You are treating the series as a series of records of length 2.
That is what the interval does, just like EXTRACT.
[unknown: 5]
23-Mar-2008
[9563x2]
I don't look at it that way.  I look at that I have a variable length 
of records in blk and I want to return every second one.
Probably just in how we relate to it.
BrianH
23-Mar-2008
[9565x2]
If the values in the series are themselves variable-length records, 
that's nice, but it doesn't affect what skip+ or extract does.
I'm only concerned with how you are treating the series itself.
[unknown: 5]
23-Mar-2008
[9567x2]
Ok Brian.  Hey the rebol community has extract and at least I have 
extract and skip+ so I'm happy.
I almost brought up my replace-all function.  Could have been here 
for the next year discussing that one.
BrianH
23-Mar-2008
[9569]
How is it different from replace/all ?
[unknown: 5]
23-Mar-2008
[9570x2]
b: [[1] [[[1]]] [1]]
how do you replace/all the 1's in that with 2's?
BrianH
23-Mar-2008
[9572]
I'd probably use parse, or Gabriele's rewrite function.
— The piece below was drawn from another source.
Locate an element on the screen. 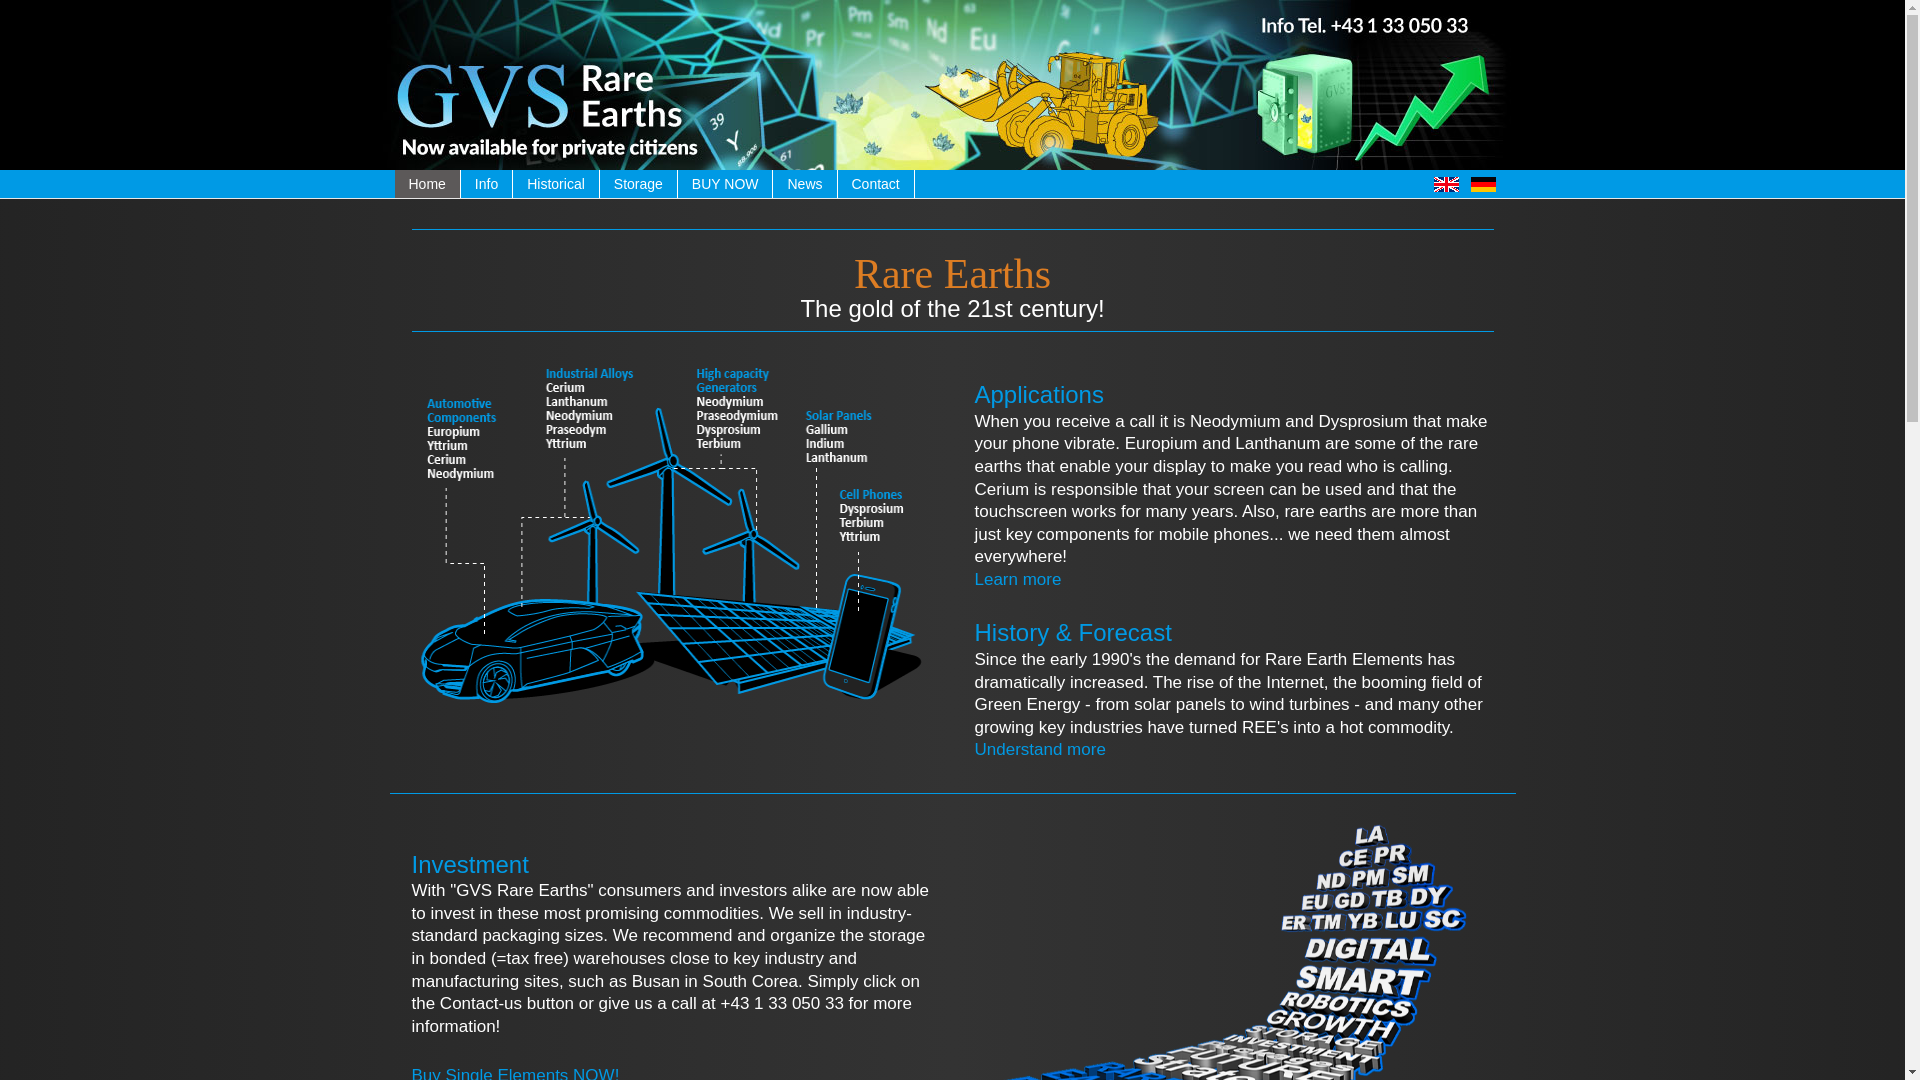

How did you 
do it?
[unknown: 5]
23-Mar-2008
[9573]
Mine is strictly a replace/all function it is much more tasking on 
the system but if made native could probably be cool
BrianH
23-Mar-2008
[9574]
Will you only be replacing literal values, or doing general pattern 
replacement?
[unknown: 5]
23-Mar-2008
[9575]
any occurrence even in embedded series
BrianH
23-Mar-2008
[9576]
I got that :) I was wondering what kind of things you were searching 
for, to be replaced. Just literal values? Blocks?
[unknown: 5]
23-Mar-2008
[9577]
practically anything
BrianH
23-Mar-2008
[9578]
Interesting. How do you check for equality? Do you go by reference 
or structural equivalence?
[unknown: 5]
23-Mar-2008
[9579x3]
well that is where it gets a little of a concern.  Currently, I only 
check for equal?
>> b: [[1] [[[1]]] [1]]
== [[1] [[[1]]] [1]]
>> replace-all b [1] [2]
== [2]
>> b
== [[2] [[[2]]] [2]]
Can also do this:

>> b: [[1] [[[1]]] [1]]
== [[1] [[[1]]] [1]]
>> replace-all b 1 2
== 2
>> b
== [[2] [[[2]]] [2]]
BrianH
23-Mar-2008
[9582]
That is structural equivalence. Nice.
[unknown: 5]
23-Mar-2008
[9583x2]
>> b: [[1] [[[1]]] [1]]
== [[1] [[[1]]] [1]]
>> replace-all [1] "1"
** Script Error: replace-all is missing its newval argument
** Near: replace-all [1] "1"
>> replace-all b [1] "1"
== "1"
>> b
== ["1" [["1"]] "1"]
It works very well
BrianH
23-Mar-2008
[9585x2]
I would call it replace-deep, but cool.
Is it recursive?
[unknown: 5]
23-Mar-2008
[9587x9]
yes
Doesn't take much
replace-all: func [series oldval newval /local sd][
        sub-ic?: func [sd][
            forall sd [
                either equal? first sd oldval [
                    poke sd 1 newval
                ][
                    if series? first sd [sub-ic? first sd]
                ]
            ]
        ]
        sub-ic? series
    ]
was written for a particular use I had but not for general use.  
It will have some limitations to be a mezzanine
It was built rapidly off of another function that I built in TRETBASE.
If you see a series it doesn't work on let me know.
I see some errors in it already in the code that I should patch real 
quick
Here you go:
replace-all: func [series oldval newval /local sub-ic][
        sub-ic: func [sd][
            forall sd [
                either equal? first sd oldval [
                    poke sd 1 newval
                ][
                    if series? first sd [sub-ic first sd]
                ]
            ]
        ]
        sub-ic series
    ]
BrianH
23-Mar-2008
[9596x2]
Not bad. You use an inner function for the recursion, which should 
allow you to go to greater recursion depth before running out of 
stack space. I'd change the series? to any-block?, and the EITHER 
IF to a CASE, and the FORALL to a WHILE, and add type specs to the 
outer function, and change /local sd to /local sub-ic?, but otherwise 
good stuff.
Sorry, I wrote most of that before you posted your fixed version.